As the NSW Government announces a $73 million reparations package for the Stolen Generations, we look back at the landmark 1997 Bringing them Home report and the personal stories that informed the National Apology.

Former Prime Minister Kevin Rudd's message to the Stolen Generations was one of the report's key recommendations. The Apology helped to shape a new national consciousness surrounding the darkest chapter in Australia's history, supporting the complex and lengthy process of healing and reparations.

Who are the Stolen Generations?

Nineteen years ago the National Inquiry into the Separation of Aboriginal and Torres Strait Islander Children from Their Families was tabled in Federal Parliament. More commonly known as the Bringing Them Home report, the 680-page document served to intensify the discourse surrounding the forcible removal of children from their families and communities in the late 1800s until the 1970s – the Stolen Generations.

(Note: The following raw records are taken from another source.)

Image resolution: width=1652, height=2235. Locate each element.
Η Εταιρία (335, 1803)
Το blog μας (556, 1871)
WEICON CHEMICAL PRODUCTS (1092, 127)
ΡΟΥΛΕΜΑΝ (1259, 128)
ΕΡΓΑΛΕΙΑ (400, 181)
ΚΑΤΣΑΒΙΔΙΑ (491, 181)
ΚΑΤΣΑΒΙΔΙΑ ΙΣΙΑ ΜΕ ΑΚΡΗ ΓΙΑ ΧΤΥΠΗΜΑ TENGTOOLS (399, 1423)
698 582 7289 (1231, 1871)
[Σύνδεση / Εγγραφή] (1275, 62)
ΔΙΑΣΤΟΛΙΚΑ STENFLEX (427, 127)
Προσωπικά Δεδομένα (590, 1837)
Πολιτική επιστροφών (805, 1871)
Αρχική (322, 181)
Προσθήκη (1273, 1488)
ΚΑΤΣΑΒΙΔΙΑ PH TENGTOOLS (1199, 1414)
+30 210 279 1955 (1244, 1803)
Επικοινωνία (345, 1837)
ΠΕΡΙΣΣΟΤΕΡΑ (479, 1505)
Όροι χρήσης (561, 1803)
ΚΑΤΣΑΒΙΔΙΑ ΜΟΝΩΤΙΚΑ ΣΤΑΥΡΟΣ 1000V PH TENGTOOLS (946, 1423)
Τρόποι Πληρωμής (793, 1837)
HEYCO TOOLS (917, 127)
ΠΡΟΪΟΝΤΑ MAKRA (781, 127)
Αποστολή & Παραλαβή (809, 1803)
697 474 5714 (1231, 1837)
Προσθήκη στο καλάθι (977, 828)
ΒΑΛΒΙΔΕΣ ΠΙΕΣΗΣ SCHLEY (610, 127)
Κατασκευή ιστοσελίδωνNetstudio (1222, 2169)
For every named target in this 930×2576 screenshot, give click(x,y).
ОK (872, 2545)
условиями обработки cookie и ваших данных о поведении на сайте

Australia’s Bringing Them Home report concluded that child removal policies had been in breach of fundamental human rights. It put forward 54 recommendations, of which 34 related to reparations and 11 specifically to monetary compensation.

Bringing Them Home Report Recommendations (Australian Human Rights Commission)

The report helped steer Aboriginal and Torres Strait Island organisations and the Federal Government towards collaborative initiatives including the national Closing the Gap strategy and a commitment in 2007 by Kevin Rudd on his election to issue a formal apology to the Stolen generations.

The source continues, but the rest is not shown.